Appendix A Just enough advanced Ruby
Appendix B The migration story
Appendix C Rails 2 to Rails 3
Appendix D Merb 1 to Rails 3

Update(2009.2.5)
Rails 3 will have mountable applications, not engines or slices.

Update(2009.1.16)
I just got an email from manning about "Merb in Action".
  • Rails becomes more modular, by building on rails-core with the ability to opt in or out of specific components and making it possible to replace parts of Rails without disturbing other parts.
  • Merb performance improvements flow into Rails, including benchmarking applications so developers can see which optimizations have real-world impact.
  • A defined public API with a test suite, so users and plugin developers have a stable API to build against.
  • A "core" version of Rails, like Merb's current core generator, that makes it easy to select just the parts that are important for your app.
  • DataMapper and Sequel support as first-class ORMs, along with ActiveRecord as the default.
  • Rack support in Rails 3, to improve the state of modular, sharable logic between applications.
Update(2008/12/26)
So far, it seems that merb google group is the best source. And Matt Aimonetti answers all the concerns.

Yehuda Katz says
"If you want to learn Merb for modularity and power that is not currently present in Rails, stick with Merb. We'll provide a good upgrade path to Rails3 (and feel free to contact me personally to keep me honest on that promise), and you'll have a leg-up when the same power makes its way into Rails. While Rails3 will still be very similar to Rails2 for current Rails users, it will look a lot like Merb for those users who are currently drawn to Merb."

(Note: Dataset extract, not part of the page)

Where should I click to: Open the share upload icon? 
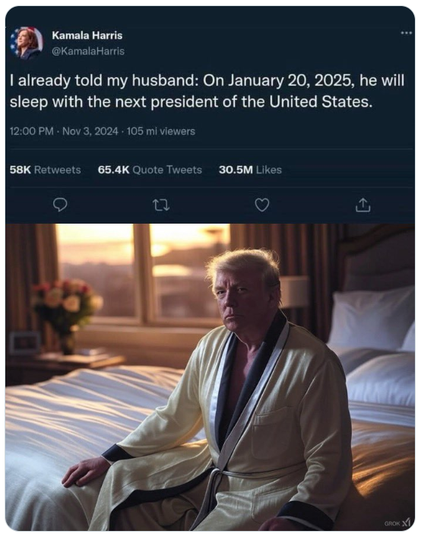coord(362,205)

"We always said that there would be breaking changes in Merb 2.0. Now, some of those breaking changes will be in tandem with the Rails3 merger. However, we will treat them like any other breaking changes, and make sure the deprecation notices flow freely and the transition path is clean. Make sense?"

Matt Aimonetti says,
"The great advantage of using merb now, is that it has a public API so we will be able to easily migrate it to the new 3.0 API. Concretely, we are planning on being able to replace merb-core by rails-core in your merb app and to use merb-helpers and other plugins with rails-core."


I think "Merb in Action" would take longer than expected. And it's required to rewrite the whole chapters that are published. Of course, book's title will not be changed but I'm just worried about Merb. It would be called Rails3.0 by many other people, especially inside Rails community.

As Ezra said,
Merb is dead, long live Merb(Rails-3.0)!
Matt Aimonetti said,
I don't think Ezra is right. Merb isn't dead. First off, merb will still be around until the next release (rails 3.0) and we will keep on supporting it even after that (maintenance).
So many merbists are disappointed by this news but there is nothing can be done. Engin Yard's decision looks solid. I've accepted it, after all. I've read many articles enough to say that I will stick with Merb. There were some people who even want to switch to Django. I decided to practice Merb more than before. Because Merb would be the core changes in Rails3. And it could happen that Merb core team is too busy. But evangelist like Matt Aimonetti will help us. I hope taking this path would be natural to Merb2.